Um die Einhaltung der ECSP-VO sicherzustellen und die neu geschaffene europäische Zulassung erhalten zu können, werden Betreiber von Crowdfunding-Plattformen eine Reihe von Anforderungen erfüllen und Nachweise erbringen müssen, deren wichtigste Eckpunkte nachfolgend zusammengefasst werden:

  • Schwarmfinanzierungsdienstleister dürfen nur in der Rechtsform einer juristischen Person tätig werden, wobei diese über eine Niederlassung innerhalb der EU und eine Zulassung (Europäischer Pass) verfügen müssen (Art. 3.1 der Verordnung).
  • Die Crowdfunding-Plattformbetreiber werden Geschäftspläne und interne Unternehmensprozesse vorlegen müssen, die sicherstellen, dass keine Interessenkonflikte vorliegen (Art. 8 der Verordnung).
  • Schwarmfinanzierungsdienstleister müssen jederzeit über regulatorische Sicherheiten in Höhe von mindesten EUR 25.000 oder einem Viertel der jährlich überprüften fixen Gemeinkosten des Vorjahres verfügen (Art. 11.1 der Verordnung).
  • Die Betreiber der Crowdfunding-Plattformen werden bei Beantragung der Zulassung eine Beschreibung des Risikomanagements- und Rechnungslegungsverfahrens vorlegen müssen (Art. 12.2.e der Verordnung).
  • Die Geschäftsleiter müssen sowohl ihre persönliche als auch ihre fachliche Qualifikation darlegen sowie einschlägige Erfahrung vorweisen (Art. 12.2.l der Verordnung).
  • Bei der Zulassungsbeantragung müssen geeignete Unternehmensprozesse vorgelegt werden, anhand derer die Crowdfunding-Plattform ihren Informations- und Transparenzpflichten gegenüber Anlegerkunden nachkommen kann (Art. 19).

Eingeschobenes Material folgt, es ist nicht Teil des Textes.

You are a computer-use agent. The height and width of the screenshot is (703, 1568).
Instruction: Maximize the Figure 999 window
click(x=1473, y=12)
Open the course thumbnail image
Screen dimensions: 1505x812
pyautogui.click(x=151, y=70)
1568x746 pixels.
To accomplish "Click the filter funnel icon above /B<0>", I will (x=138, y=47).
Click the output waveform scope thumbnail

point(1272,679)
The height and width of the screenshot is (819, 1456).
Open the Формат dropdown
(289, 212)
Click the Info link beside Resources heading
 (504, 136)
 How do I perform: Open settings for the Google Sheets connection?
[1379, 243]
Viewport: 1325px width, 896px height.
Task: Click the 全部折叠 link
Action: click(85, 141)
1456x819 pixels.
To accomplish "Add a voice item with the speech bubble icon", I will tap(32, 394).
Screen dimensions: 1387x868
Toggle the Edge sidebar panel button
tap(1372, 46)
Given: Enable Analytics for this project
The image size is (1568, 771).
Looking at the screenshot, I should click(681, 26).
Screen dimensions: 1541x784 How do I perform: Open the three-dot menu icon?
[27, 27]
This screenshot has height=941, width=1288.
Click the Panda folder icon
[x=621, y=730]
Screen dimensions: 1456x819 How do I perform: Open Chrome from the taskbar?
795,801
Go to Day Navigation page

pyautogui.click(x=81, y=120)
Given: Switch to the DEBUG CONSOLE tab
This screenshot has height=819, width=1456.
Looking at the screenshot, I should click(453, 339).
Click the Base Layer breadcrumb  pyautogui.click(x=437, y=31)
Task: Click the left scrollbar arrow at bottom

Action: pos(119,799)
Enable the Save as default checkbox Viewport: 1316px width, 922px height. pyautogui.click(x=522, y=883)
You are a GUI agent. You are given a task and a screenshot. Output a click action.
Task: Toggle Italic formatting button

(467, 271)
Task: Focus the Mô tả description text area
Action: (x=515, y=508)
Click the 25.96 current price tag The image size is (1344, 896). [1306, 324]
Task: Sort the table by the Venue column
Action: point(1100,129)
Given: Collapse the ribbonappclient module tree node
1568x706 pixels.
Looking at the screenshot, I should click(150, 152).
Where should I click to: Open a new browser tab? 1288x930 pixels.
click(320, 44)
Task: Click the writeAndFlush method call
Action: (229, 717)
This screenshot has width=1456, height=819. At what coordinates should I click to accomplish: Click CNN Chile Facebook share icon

Neben der Belehrung über Investitionsrisiken im Falle nicht kundiger Anleger, deren Investitionen 1.000 Euro oder 5% ihres Nettovermögens übersteigen (Art. 21.7 der Verordnung), betrifft dies insbesondere die Zurverfügungstellung eines fairen, klaren und nicht irreführenden Anlagebasisinformationsblattes, das vom Projektträger zu erstellen sein wird (Art. 23 der Verordnung).

Schlussfolgerungen

Die neuen Vorschriften für europäische Crowdfunding-Dienstleister treten am 10.11.2021 – 12 Monate nach ihrer Veröffentlichung im Amtsblatt der EU – in Kraft. In den kommenden Monaten ist bestehenden Crowdfunding-Plattformen entsprechend zu empfehlen, sich um die rechtzeitige Schaffung der erforderlichen Unternehmensprozesse und Zulassungen zu kümmern. Zu erwarten ist dabei, dass insbesondere große, europaweit agierende Player von der neuen Regelung profitieren werden. Alles in allem ist die ECSP-VO, wenngleich mit Bezug auf gewisse Aspekte der Ausführung noch mit Ungewissheiten verbunden, zu begrüßen und schafft durch den angestrebten Hürdenabbau Hoffnung auf neuen Schwung im COVID-bedingt geschwächten europäischen Kapitalmerkt.